После душа я надела халат, но не легла рядом с ним, даже не прилегла, а села на край кровати, держась очень прямо, – я снова почувствовала гнев, но еще больше – возмущение, и постаралась сесть от Томаса подальше, но вроде как и деля с ним постель: если бы я села на стул, это было бы похоже на вызов и раскаяние в том, что между нами сейчас произошло (но я ни в чем не раскаивалась), и он бы тогда наглухо закрылся или нашел удобный предлог, чтобы избежать любых объяснений и отложить мой рассказ до следующего дня, до утра – или до середины дня, или до вечера, или до следующего рассвета.
– “На улицах, с которыми простился… – произнесла я и замолчала. – Он, кажется, меня благословил… ” – продолжила я и снова замолчала.
Томас не мог удержаться и закончил цитату, но по-английски:
– Сколько раз ты уже прощался со мной, Томас, и сколько раз еще будешь прощаться? И так будет всегда, правда? И каждый раз разлука будет все более долгой и непонятной.

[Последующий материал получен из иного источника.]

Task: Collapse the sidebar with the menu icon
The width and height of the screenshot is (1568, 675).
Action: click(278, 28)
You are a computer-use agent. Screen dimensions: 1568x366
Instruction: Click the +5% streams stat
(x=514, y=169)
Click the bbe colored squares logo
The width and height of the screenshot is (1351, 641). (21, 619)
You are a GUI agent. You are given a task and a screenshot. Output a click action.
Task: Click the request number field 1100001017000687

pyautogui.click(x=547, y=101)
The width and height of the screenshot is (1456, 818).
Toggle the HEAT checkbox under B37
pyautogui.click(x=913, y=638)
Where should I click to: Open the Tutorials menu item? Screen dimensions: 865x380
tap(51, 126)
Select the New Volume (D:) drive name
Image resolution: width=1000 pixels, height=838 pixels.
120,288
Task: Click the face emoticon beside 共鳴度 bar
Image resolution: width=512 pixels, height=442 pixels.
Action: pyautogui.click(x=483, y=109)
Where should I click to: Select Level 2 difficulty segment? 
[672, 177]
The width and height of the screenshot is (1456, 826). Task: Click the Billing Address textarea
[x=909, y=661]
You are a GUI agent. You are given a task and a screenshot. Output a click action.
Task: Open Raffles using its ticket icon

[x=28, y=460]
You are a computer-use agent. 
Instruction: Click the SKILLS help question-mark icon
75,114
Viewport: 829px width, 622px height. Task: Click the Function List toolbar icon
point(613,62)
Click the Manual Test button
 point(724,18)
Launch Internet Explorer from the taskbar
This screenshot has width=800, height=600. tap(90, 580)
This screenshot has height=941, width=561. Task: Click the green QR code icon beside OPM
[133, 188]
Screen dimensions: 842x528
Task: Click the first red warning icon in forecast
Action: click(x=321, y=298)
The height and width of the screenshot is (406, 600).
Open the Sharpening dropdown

Из-за жары он накрылся одной лишь простыней, а одеяло со своей стороны отбросил, потом на миг закрыл лицо той же простыней, словно понял и согласился с тем, что не может и дальше откладывать этот разговор и что я не намерена отдаться ему во второй раз, уже без спешки, без нервного возбуждения и неуверенности в себе, ведь пока мое женское тщеславие было удовлетворено. (Когда я вышла из ванной в халате, он потянул меня за пояс, так что полы распахнулись, но я снова быстро их запахнула.) Для него наступил неприятный момент – пора было объяснить то, что ему позволили объяснить.
– Да, Берта, это правда. Да, Берта, это правда. – Дважды повторил он, а потом встал с кровати, застегнул рубашку и натянул брюки, надел носки и обулся, словно ему надо было полностью одеться, чтобы почувствовать себя защищенным во время предстоящего разговора. – Да, так будет всегда, хотя “всегда” – это всегда что-то расплывчатое, весьма условное. – И, защитив себя одеждой, он снова лег: устроил голову на подушке, а ноги прямо в ботинках положил на простыню, но сейчас это не имело никакого значения, и я не собиралась делать ему замечаний. – Если, конечно, ты захочешь остаться со мной. А если не захочешь, для меня все будет по-прежнему, да, для меня, но уже не для тебя. Ладно, расскажи мне как можно подробнее, что тут произошло.
И я начала ему рассказывать про Кинделанов, про то, как они хитро и вроде бы по-дружески ко мне подкатились и втерлись в доверие, как начали расспрашивать про его работу и что в конце концов сообщили о нем, о тех слухах, которые до них дошли, “скверных слухах”. Описала “эпизод” с зажигалкой и повторила слова Мигеля, наверное, самое худшее из всего им сказанного: “Он ведь ставит под удар и остальных тоже. Неужели ты и этого не понимаешь, дорогая Берта? Ты думаешь, те, кому он портит жизнь, не попытаются дать отпор? Не попытаются нейтрализовать его любым способом? Не захотят отомстить?”
На что я ответила со слепой покорностью: “Я сделаю все, что ты хочешь, Мигель”. А Мигель хотел, чтобы я выяснила правду, хотя многое они уже и сами выяснили, а потом, в зависимости от результата расспросов, повлияла бы на мужа. Вот теперь мне и предстояло приступить к такому разговору, и если я добьюсь успеха, это, безусловно, будет наилучшим вариантом для всех. Включая сюда и его врагов, включая сюда и Кинделанов.